Glass mirror with wood and plaster frame, fabric

191.8 × 96.5 × 29.2 cm (75 1/2 × 38 × 11 1/2 in.)

A large drapery of dark fabric, a soiled and torn veil, whose mesh is also reminiscent of tulle or netting, covers the surface of a gilded mirror, with highly ornate decoration, of which only the exposed ends provide a glimpse of its splendour. These materials of precarity or opulence are anything but trivial, just as the concealment of the mirror's reflective power is significant. The veil in fact annihilates the specular experience, and its paradoxical power as well: if it were not deactivated by this staging, the mirror would continue to reflect the image of a false reality, a reality inverted under the effect of this Western decorum, from a Western point of view. From the point of view of African mystics and traditions, the covered mirror also loses its power—shamanic, divinatory, memorial—to reveal ghosts such as those of ancestors, to reveal the truth. A work of opposites, Untitled (mirror) exudes an unsettling poetry and a disturbing beauty.

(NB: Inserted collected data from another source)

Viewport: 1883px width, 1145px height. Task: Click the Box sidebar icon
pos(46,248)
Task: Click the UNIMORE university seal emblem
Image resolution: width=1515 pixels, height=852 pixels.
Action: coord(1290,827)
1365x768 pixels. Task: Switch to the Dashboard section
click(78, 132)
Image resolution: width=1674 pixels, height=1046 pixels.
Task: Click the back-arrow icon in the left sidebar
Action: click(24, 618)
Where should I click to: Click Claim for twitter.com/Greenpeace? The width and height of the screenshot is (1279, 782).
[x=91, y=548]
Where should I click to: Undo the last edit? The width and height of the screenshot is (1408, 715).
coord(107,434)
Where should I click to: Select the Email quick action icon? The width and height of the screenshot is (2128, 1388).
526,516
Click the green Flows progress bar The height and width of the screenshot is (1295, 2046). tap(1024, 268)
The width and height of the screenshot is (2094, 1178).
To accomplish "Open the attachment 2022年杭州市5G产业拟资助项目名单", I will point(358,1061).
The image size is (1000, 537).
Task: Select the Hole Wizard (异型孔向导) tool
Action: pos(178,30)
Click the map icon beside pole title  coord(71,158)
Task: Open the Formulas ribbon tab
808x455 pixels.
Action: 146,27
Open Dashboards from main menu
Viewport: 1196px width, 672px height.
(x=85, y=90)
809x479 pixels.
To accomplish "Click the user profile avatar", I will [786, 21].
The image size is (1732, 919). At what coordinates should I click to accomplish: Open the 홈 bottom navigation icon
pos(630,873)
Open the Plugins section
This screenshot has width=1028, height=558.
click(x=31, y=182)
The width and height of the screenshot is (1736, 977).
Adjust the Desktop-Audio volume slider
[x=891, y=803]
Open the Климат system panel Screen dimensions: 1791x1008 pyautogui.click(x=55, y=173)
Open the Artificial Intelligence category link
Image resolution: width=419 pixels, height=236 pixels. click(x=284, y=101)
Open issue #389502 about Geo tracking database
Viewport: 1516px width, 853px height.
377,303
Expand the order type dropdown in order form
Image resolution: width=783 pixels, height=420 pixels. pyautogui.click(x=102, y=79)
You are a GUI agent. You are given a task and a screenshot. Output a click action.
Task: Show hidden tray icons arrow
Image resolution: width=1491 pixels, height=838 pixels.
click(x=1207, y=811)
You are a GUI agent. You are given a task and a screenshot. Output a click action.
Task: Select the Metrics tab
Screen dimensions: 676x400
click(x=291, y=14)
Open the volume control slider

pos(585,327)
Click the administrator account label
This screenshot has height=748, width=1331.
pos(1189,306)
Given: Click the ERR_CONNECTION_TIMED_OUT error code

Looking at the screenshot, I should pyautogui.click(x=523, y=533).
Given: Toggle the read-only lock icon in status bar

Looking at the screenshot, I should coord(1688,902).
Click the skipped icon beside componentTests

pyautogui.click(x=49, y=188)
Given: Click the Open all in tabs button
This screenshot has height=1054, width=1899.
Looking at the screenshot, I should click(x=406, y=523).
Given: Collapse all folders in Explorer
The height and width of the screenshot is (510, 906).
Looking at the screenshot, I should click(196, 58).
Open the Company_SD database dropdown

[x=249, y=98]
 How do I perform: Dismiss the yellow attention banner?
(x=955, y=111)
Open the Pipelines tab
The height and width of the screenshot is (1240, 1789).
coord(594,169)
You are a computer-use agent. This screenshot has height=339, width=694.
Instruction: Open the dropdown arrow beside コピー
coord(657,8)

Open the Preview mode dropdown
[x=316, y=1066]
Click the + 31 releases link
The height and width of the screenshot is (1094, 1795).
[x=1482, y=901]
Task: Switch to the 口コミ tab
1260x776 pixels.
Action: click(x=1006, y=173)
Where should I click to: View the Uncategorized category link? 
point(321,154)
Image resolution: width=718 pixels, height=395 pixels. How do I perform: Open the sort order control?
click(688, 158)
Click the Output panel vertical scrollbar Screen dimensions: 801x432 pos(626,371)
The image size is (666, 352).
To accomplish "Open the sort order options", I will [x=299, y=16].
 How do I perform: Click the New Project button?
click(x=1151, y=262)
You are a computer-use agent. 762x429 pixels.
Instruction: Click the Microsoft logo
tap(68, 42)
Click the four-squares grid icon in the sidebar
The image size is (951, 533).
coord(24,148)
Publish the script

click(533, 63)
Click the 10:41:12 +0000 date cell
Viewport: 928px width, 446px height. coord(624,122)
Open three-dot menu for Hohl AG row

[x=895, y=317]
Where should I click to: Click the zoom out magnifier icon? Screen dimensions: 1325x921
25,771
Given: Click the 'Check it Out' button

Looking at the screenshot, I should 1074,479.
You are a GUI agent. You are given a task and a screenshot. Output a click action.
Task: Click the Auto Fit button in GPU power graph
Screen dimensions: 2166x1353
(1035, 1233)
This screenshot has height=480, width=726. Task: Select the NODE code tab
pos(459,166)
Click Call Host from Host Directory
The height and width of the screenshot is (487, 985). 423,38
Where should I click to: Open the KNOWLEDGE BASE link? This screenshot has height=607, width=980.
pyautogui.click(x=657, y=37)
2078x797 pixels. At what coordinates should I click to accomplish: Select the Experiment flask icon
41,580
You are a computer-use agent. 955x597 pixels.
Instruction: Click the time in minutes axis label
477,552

David Hammons creates compositions of objects through which he contributes to “founding an iconography of the precarious world.” While Duchamp is a primary reference for him, Hammons seeks out objects for their singular cultural significance and forces us to confront “whose ‘ordinary' these were and how that has meaning and matters,” to quote Elena Filipovic. The artist's voice creates turbulence, it is both that of an oracle of the racial and identity cracks at work in society, and that of an aesthete, skilfully playing with art history.

This work was presented for the first time in 2021 by the Pinault Collection in the inaugural exhibition of the Bourse de Commerce, entitled "Ouverture".